There is a mixture of achievements and problems. The results encourage continuity with the challenge to spread Latin American art at an international level; by looking at the problems we realize that is necessary to redouble efforts and look for alternatives.

NOTES

(1) SN/G: Report on data processing projects in art. Pisa: Scuola Normale Superiore. Getty Art History Information Program, 1988. P. 447-451

(2) Barberena, Elsa. "Investigación sobre arte latinoamericano: acceso a través del material publicado y bases de datos. EN: Memoirs XXXIV Seminar on the Acquisition of Latin American Library Materials. Charlottesville, Virginia, SALALM, 1989.p.345-362.

(3) Barberena, Elsa. The National Art Library of Mexico: an alternative.New York, ARLIS/NA,1990.

(4) Directorio de bases de datos de América Latina y el Caribe (DIBALC). México: UNAM. Facultad de Filosofía y Letras, 1992. P. 98,114.

(5) Barberena, Elsa. Un análisis de la información sobre el arte latinoameriano contemporáneo. México: UNAM. Facultad de Filosofía y Letras, 1986. 253 p. 9 anexos en 19 microfichas. (Tesis de doctorado en historia).

(6) Jiménez-García, Maricela. El Estudio del patrimonio del arte mexicano contemporáneo a través de las revistas. UNAM. Facultad de Filosofía y Letras, 1999. (Anteproyecto de tesis de maestría en bibliotecología).

(7) Oraa, Pedro de. "Vicisitudes de la información de arte". Unión: revista de la Unión de Escritores y Artistas de Cuba. (2):164-165, (1985).

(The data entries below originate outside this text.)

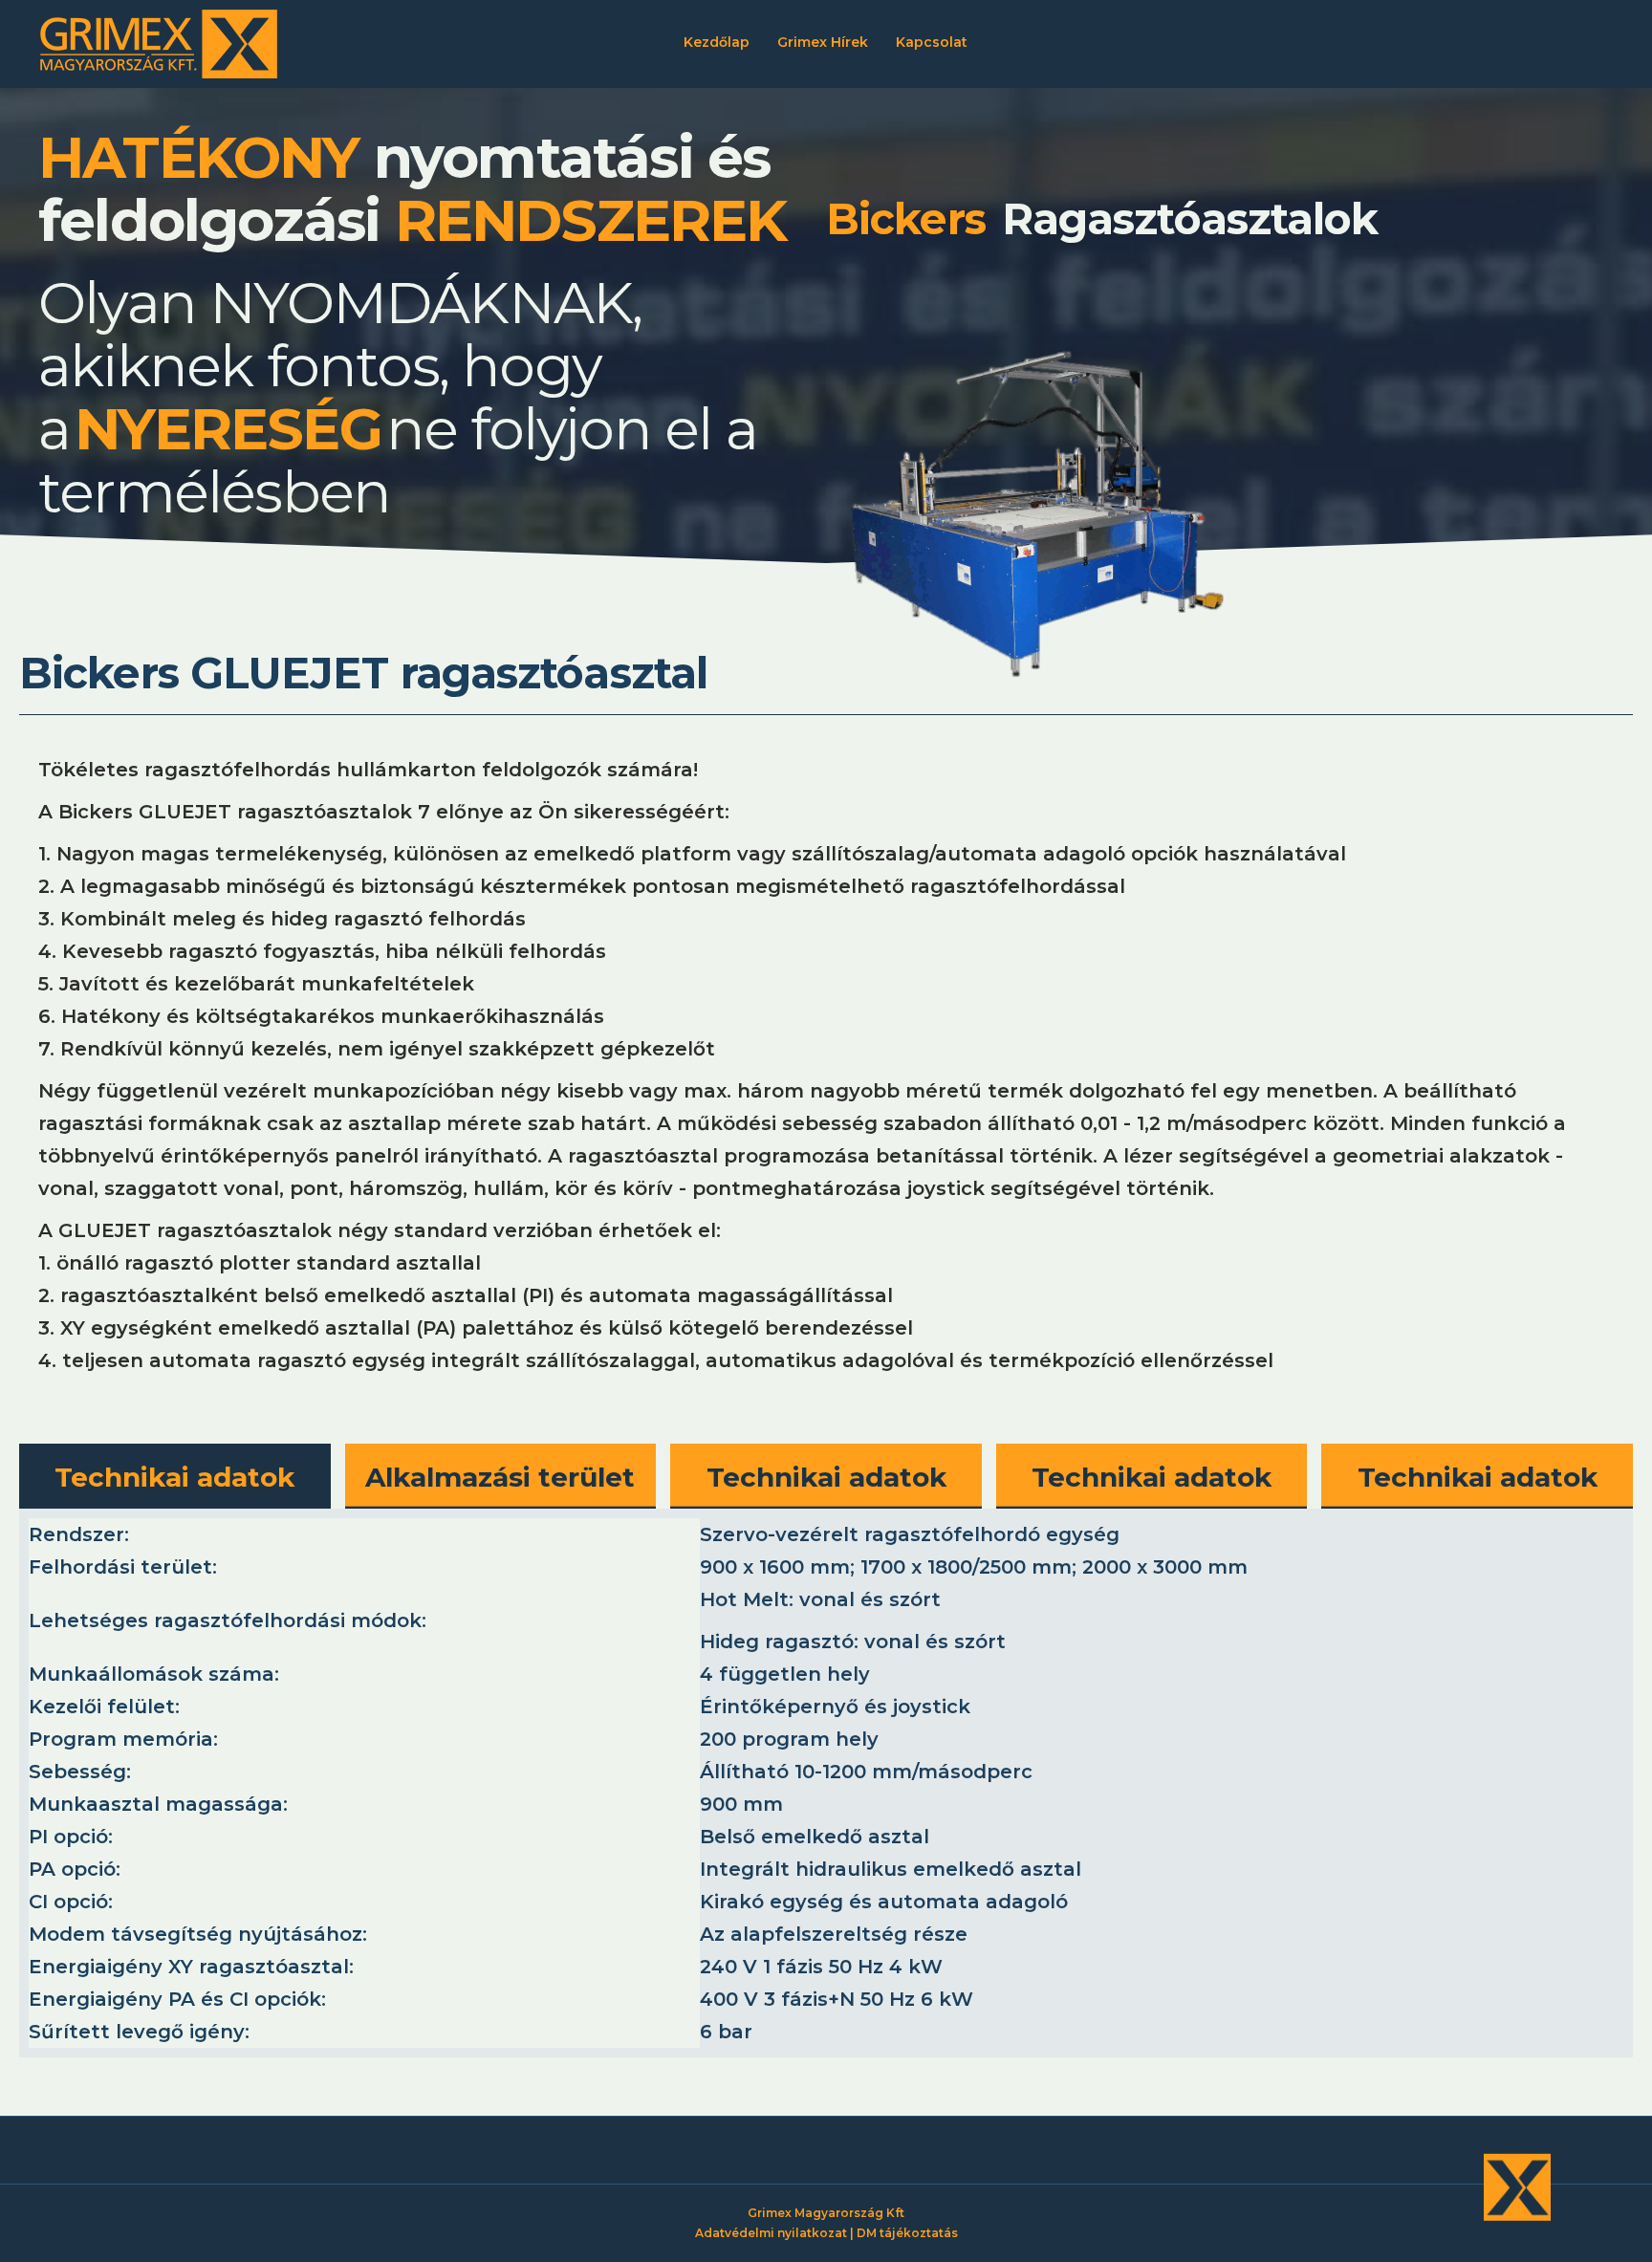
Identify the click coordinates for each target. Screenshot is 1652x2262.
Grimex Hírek (822, 42)
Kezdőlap (717, 42)
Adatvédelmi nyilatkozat (771, 2233)
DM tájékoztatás (907, 2233)
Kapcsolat (931, 42)
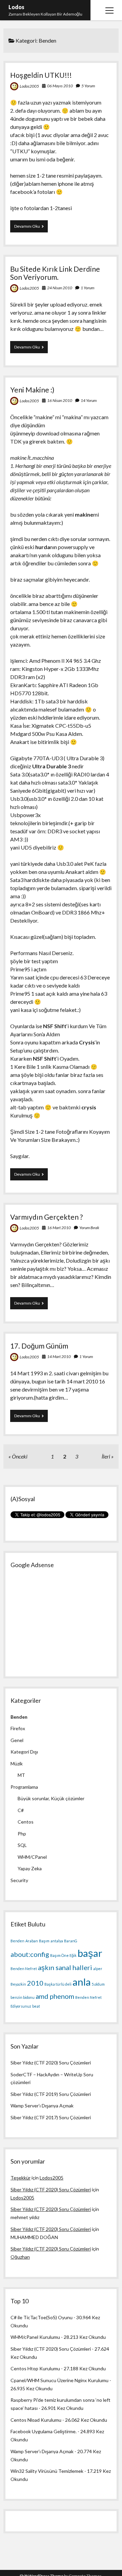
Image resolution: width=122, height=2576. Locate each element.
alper (97, 1968)
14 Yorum (89, 400)
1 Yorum (87, 287)
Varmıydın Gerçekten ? (46, 1217)
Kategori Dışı (24, 1752)
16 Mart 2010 (59, 1227)
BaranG (70, 1941)
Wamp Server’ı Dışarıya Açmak (42, 2105)
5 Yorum (88, 85)
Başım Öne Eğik (63, 1955)
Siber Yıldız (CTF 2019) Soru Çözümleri (51, 2094)
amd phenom (55, 1996)
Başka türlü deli (58, 1984)
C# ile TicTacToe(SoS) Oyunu (42, 2317)
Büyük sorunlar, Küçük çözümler (51, 1798)
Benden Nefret (24, 1968)
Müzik (17, 1763)
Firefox (18, 1728)
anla (82, 1982)
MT (21, 1775)
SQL (22, 1845)
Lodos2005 (29, 86)
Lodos (16, 7)
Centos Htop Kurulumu (35, 2368)
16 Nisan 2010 (59, 400)
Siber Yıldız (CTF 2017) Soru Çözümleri (51, 2117)
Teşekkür (20, 2177)
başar (90, 1953)
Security (19, 1880)
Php (22, 1833)
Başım (44, 1941)
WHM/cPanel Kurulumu (35, 2337)
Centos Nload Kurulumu (36, 2420)
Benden (19, 1717)
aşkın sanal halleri (65, 1967)
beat (36, 2006)
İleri (106, 1456)
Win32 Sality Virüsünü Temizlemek (47, 2471)
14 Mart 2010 (59, 1356)
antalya (56, 1941)
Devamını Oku (31, 227)
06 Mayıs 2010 (60, 85)
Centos (26, 1822)
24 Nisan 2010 (59, 287)
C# (21, 1810)
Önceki (19, 1456)
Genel (17, 1740)
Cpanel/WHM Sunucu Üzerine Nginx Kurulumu (59, 2380)
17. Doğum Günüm (39, 1345)
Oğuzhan (20, 2257)
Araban (31, 1941)
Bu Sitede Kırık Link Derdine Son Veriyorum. (55, 273)
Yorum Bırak (89, 1227)
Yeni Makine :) (32, 389)
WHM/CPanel (32, 1857)
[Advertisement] (61, 1619)
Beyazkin (18, 1984)
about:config (30, 1954)
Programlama (24, 1787)
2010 (35, 1983)
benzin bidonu (23, 1997)
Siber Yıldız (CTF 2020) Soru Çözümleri (51, 2062)
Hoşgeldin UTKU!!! (41, 75)
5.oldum (98, 1984)
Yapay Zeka (30, 1868)
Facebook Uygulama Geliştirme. (44, 2431)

(8) Acha, Juan. El arte y su distribución. México: UNAM, 1984. P. 63.

(9) HAPI (Hispanic American Periodical Index). Los Angeles, CA: Centro Latinoamericano de la Universidad de California, 1975- .

(10) The Handbook of Latin American art/Manual de arte latinoamericano. Santa Barbara, CA: ABC Clio Information Services, 1984.

(11) González, Alfonso. Indice de la "Cultura en México" (1962-1972). Los Angeles, CA: Latin American Studies Center. California State University, 1978.

(12) Barberena, Elsa. "LATINOARTE: una base de datos" EN: Memorias de las XXV Jornadas Mexicanas de Biblioteconomía". México: Asociación Mexicana de Bibliotecarios, A.C., 1996. P. 149-158.

(13) Barberena, Elsa. "Latinoarte: information on Latin American art" Art libraries journal. 20(3):8-10 (1995).